A while back, PETA continued their descent into self-parody by releasing a statement opposing Obama’s swatting of a fly. No, seriously. Ok, actually, the story’s a little more complex: PETA was asked by numerous reporters, and said some pretty mild stuff about Obama not being Buddha, but the media coverage would have you believe that an outraged PETA was typing furiously on official letterhead.

As a Catholic who is mostly vegetarian, this got me thinking. PETA is willing to tow the line, and say, more or less, that although insects have only the most primitive of central nervous systems, a lack of self-awareness of any kind, and nothing which could constitute “thoughts,” their lives are worth protecting (or at least not intentionally ending). That’s fine. Sort of silly to me: how can you possible cure diseases if you’re willing to protect literally anything living? Wouldn’t killing a virus be less awful than letting the disease wipe out humanity? I probably don’t want to know how PETA folks would answer this. (Personally, I avoid eating the higher life-forms: cows, fowl, pigs, etc., while being a bit more flexible on lower life-forms, like shrimp).

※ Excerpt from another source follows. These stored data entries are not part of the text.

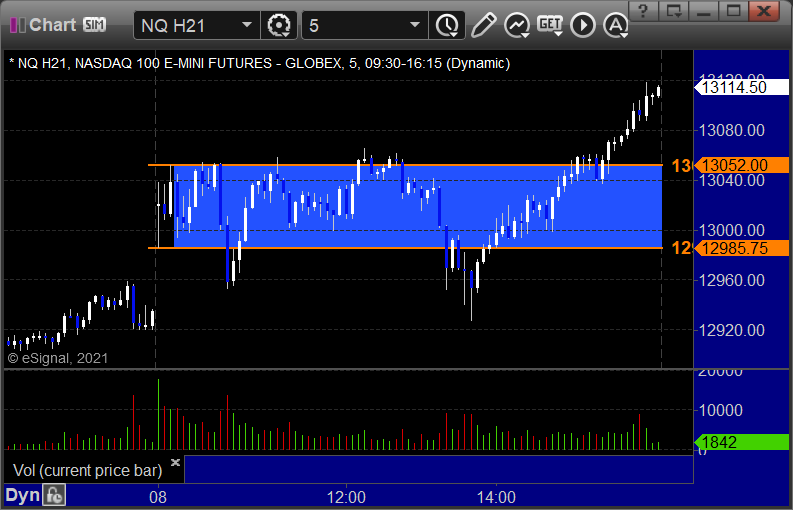Open the symbol settings gear icon
Viewport: 793px width, 510px height.
pyautogui.click(x=278, y=25)
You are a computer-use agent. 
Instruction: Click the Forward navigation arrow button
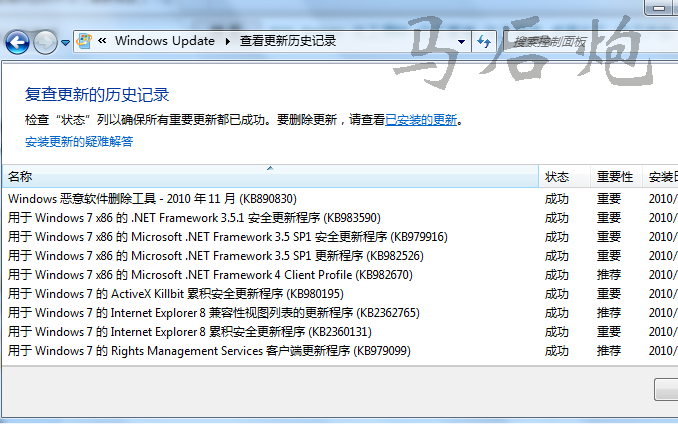pyautogui.click(x=45, y=42)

But if you’re going to hold a PETA-like position (or really, even a more moderate one), how could you possibly not be pro-life? There’s no question, scientifically, that biological life (that is, the life and growth of an organism with unique DNA) begins at conception. No question. If you think there is, find me someone credible who claims otherwise. The pro-choice side may say things like “life begins at birth,” but they don’t mean biological life: they mean something vague, like legally-protected life, or some amorphous concept of “personhood.” Those arguments may sound fine to regular pro-choicers with no sense of history (like the other Supreme Court decision which held some lifes weren’t legally protected, or other groups which have held some humans weren’t “persons” protected by law), but how can they be held by a vegetarian?

After all, whether an unborn child is a “person” or even a “human” shouldn’t matter to a vegetarian. The question for killing flies seems to be: is this a living thing? If yes, don’t kill it. It’s absolutist and uncompromising, but it’s at least an internally consistent ethos. How then, can unborn human beings (who are biologically alive by any definition) not pass this low hurdle? Has sin so warped our senses that we can no longer think logically? A fertilized bald eagle egg is worth protecting, while a fertilized human woman’s egg is not?